»»
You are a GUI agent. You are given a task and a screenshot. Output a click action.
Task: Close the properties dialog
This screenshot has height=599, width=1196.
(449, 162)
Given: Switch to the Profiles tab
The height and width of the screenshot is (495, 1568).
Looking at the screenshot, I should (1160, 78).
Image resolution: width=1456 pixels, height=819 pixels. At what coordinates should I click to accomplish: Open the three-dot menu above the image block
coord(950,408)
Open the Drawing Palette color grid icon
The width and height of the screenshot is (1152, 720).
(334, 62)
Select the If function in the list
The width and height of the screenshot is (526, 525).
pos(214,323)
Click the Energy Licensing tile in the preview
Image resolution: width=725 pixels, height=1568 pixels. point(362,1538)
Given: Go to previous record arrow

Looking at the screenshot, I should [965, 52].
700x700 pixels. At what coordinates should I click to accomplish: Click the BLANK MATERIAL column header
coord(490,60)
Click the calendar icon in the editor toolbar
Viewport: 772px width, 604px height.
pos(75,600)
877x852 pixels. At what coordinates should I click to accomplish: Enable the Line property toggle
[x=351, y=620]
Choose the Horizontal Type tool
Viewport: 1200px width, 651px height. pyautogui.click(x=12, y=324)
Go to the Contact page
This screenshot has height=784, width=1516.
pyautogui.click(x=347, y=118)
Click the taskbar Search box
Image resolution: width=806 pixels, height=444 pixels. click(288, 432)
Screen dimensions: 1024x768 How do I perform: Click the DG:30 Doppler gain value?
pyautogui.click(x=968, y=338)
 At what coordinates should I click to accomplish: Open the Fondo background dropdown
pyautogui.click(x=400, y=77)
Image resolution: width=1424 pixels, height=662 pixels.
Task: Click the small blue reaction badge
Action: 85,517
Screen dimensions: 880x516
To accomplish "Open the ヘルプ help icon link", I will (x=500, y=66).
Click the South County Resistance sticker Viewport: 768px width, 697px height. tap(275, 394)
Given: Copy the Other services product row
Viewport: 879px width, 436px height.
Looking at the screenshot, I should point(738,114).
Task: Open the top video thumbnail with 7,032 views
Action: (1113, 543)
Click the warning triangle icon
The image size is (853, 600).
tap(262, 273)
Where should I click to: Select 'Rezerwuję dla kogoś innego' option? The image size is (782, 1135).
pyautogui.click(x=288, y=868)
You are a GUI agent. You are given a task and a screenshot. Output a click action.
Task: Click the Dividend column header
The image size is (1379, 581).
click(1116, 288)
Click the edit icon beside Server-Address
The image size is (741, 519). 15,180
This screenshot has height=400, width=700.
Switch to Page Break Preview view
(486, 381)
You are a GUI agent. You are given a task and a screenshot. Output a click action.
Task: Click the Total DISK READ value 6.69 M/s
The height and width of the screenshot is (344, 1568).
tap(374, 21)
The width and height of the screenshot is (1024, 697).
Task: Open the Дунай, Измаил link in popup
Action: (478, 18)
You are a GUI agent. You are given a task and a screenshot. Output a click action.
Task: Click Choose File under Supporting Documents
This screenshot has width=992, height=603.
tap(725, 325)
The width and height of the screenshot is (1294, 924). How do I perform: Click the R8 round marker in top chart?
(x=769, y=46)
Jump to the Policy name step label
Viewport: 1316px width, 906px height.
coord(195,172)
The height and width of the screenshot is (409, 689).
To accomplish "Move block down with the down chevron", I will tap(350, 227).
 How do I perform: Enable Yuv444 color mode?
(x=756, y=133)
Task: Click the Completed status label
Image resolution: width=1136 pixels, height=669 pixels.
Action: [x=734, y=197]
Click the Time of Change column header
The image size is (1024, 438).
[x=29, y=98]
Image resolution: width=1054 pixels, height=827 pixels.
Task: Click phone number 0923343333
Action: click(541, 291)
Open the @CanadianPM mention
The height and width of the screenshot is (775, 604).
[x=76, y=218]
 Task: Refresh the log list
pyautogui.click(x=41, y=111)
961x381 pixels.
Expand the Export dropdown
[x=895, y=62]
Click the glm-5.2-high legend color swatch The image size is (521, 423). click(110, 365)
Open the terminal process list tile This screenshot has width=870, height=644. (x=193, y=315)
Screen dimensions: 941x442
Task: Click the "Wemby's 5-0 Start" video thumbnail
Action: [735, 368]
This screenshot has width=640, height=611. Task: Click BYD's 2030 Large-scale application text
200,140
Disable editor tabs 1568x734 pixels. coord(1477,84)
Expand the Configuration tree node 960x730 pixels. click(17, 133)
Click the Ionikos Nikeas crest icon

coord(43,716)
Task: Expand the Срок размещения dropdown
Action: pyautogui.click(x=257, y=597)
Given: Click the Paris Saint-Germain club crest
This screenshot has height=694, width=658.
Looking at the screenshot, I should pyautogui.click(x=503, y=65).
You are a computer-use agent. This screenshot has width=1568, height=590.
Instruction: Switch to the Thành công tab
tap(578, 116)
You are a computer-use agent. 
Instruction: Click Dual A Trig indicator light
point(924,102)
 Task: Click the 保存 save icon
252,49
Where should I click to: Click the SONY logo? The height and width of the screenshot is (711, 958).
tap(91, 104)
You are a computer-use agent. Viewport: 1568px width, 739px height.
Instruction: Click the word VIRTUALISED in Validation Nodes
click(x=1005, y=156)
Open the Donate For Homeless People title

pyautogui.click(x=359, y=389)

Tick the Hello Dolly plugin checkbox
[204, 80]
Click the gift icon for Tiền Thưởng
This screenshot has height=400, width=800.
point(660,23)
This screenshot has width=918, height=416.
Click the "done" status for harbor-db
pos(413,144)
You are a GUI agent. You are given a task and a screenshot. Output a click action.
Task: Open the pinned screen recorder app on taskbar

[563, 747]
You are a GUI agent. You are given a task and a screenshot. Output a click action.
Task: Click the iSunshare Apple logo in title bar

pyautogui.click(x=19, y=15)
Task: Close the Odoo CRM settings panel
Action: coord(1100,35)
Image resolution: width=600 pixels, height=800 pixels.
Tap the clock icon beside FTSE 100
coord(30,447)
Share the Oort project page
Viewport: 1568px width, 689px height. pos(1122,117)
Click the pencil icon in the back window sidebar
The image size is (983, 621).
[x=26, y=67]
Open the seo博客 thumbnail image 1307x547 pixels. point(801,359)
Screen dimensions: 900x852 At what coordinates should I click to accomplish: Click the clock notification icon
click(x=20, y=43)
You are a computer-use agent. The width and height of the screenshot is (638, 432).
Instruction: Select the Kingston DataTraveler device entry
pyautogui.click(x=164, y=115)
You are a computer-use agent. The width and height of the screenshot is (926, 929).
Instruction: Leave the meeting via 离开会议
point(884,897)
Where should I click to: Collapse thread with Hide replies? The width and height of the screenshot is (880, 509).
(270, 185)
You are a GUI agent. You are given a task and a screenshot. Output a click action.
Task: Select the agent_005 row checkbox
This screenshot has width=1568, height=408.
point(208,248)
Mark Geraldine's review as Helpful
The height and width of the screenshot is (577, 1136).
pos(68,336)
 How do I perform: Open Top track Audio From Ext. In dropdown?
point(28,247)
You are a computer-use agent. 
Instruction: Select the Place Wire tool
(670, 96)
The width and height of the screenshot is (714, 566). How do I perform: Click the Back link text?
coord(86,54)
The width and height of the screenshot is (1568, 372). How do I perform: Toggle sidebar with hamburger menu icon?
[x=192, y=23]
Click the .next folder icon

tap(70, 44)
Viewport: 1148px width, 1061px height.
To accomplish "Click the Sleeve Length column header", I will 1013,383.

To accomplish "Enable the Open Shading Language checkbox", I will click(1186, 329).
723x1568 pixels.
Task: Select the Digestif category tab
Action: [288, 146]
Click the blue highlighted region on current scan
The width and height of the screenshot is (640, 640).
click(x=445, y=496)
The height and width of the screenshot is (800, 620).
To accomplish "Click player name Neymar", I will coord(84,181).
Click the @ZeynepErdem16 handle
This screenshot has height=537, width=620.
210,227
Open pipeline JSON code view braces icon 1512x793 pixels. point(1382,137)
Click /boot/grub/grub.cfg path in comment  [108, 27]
««
▶ WORK REQUEST
Print nothing but the lines from the one that contains "Open pipeline JSON" to the final line of the data, both included, exactly as they read.

▶ RESPONSE BOX
Open pipeline JSON code view braces icon 1512x793 pixels. point(1382,137)
Click /boot/grub/grub.cfg path in comment  [108, 27]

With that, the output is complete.